Grey-collar positions may represent a form of career advancement wherein a skilled tradesperson takes on managerial duties supervising others who perform manual labor and/or skilled trades. For example, the duties of a construction foreman incorporate elements of both blue- and white- collar work. Similarly, an entrepreneurial tradesperson who owns their own business performing their trade may be classed as grey-collar. Such transitions may or may not require additional licensure and/or formal education.

There may also be overlap with similarly loosely defined work categories, such as pink collar work. For example, the nursing profession and other allied health professions.
==Classification issues and insurance requirements==
However, grey-collar does not solely refer to supervisory roles. Any profession that incorporates elements of both blue- and white- collar may be categorized as grey-collar. Furthermore, specialization and/or the manner in which work is performed may affect into which category a particular worker falls. As such, some professions may not neatly fall into the blue-collar or grey-collar categories, as some professionals in the career may be required to perform intellectual labor while others may not.

For example, a plumber who specializes in repair may be considered a grey-collar worker due to the amount of intellectual work required to diagnose why a plumbing system is malfunctioning. Conversely, a plumber who specializes in new construction or renovation may be classed as blue-collar if they lack professional autonomy in deciding how the plumbing system should be laid out; i.e. they are expected to strictly adhere to construction plans that were drafted by an engineer or other white-collar worker. However, a new construction or renovation plumber who is tasked with performing the intellectual work of determining how to layout the new plumbing systems may be considered grey-collar.

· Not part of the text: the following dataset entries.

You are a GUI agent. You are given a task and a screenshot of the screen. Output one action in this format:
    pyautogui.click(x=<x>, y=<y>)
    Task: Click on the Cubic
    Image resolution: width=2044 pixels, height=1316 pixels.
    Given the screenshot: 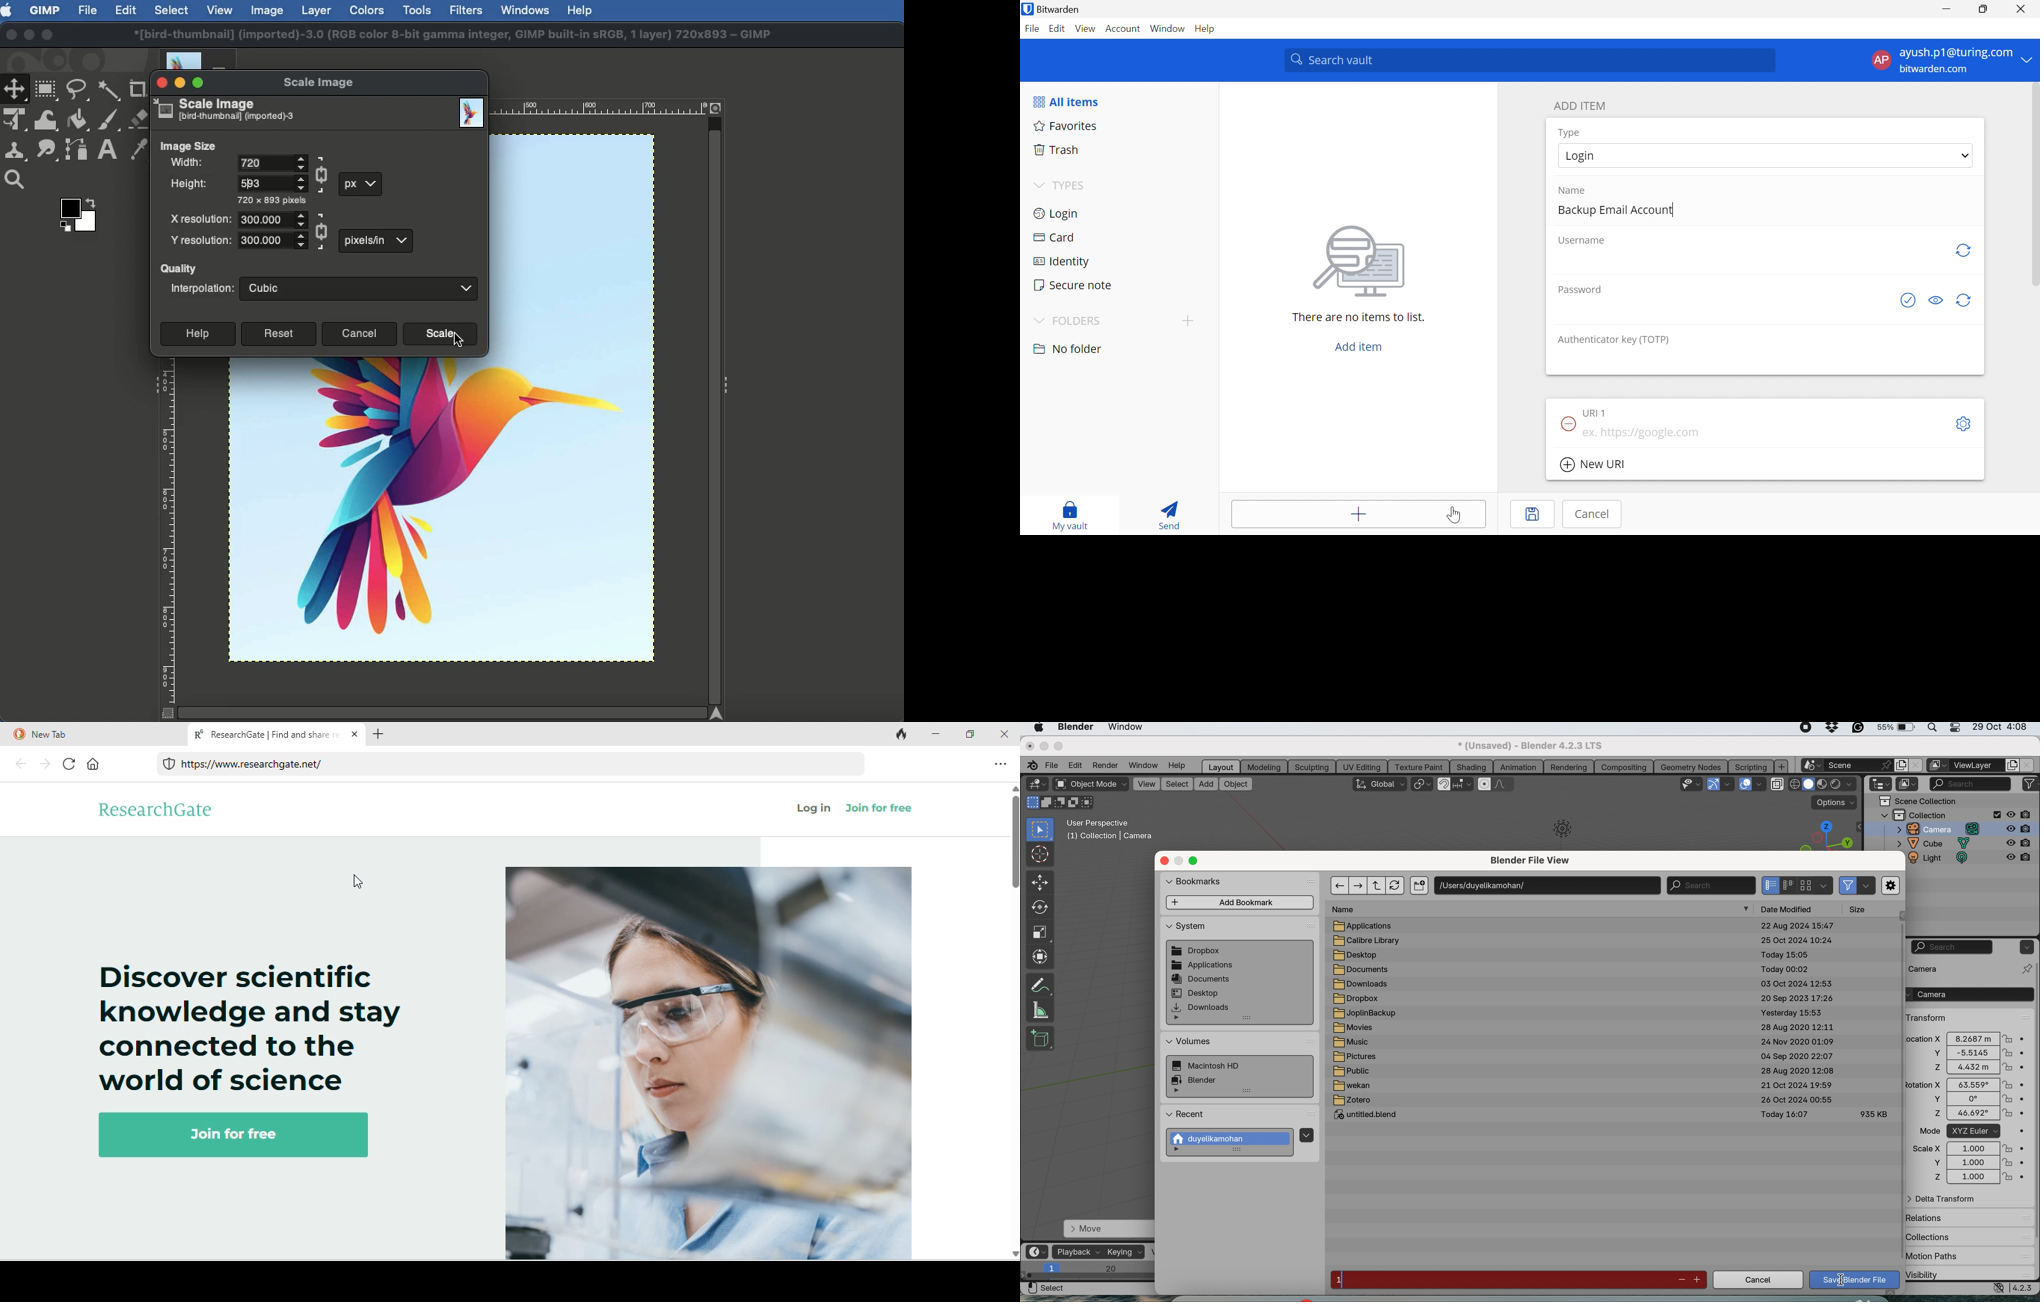 What is the action you would take?
    pyautogui.click(x=360, y=287)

The fields that most recognize the differences between blue-collar and grey-collar are human resources and the insurance industry. Due to the blended nature of the work, grey-collar professionals may have more complex insurance requirements compared to blue- and white-collar workers.

For example, a paramedic is likely to be at increased risk of occupational injury due to the physical aspects of the job. They are also at risk of increased risk of causing harm to others due to both the physical aspects and the intellectual aspects of the job. Medical malpractice may be the result of an incorrectly performed medical procedure; ie. a blue-collar aspect of the job, or it may be the result of inadequate treatment decisions due to an inaccurate field diagnosis or lack of necessary foundational medical knowledge to be able to use standing orders from a physician safely and correctly; ie. a white-collar aspect of the job. As such, the workers compensation liability and the personal injury liability for injury to non-employees may be greater for the employer relative to blue- or white-collar professions.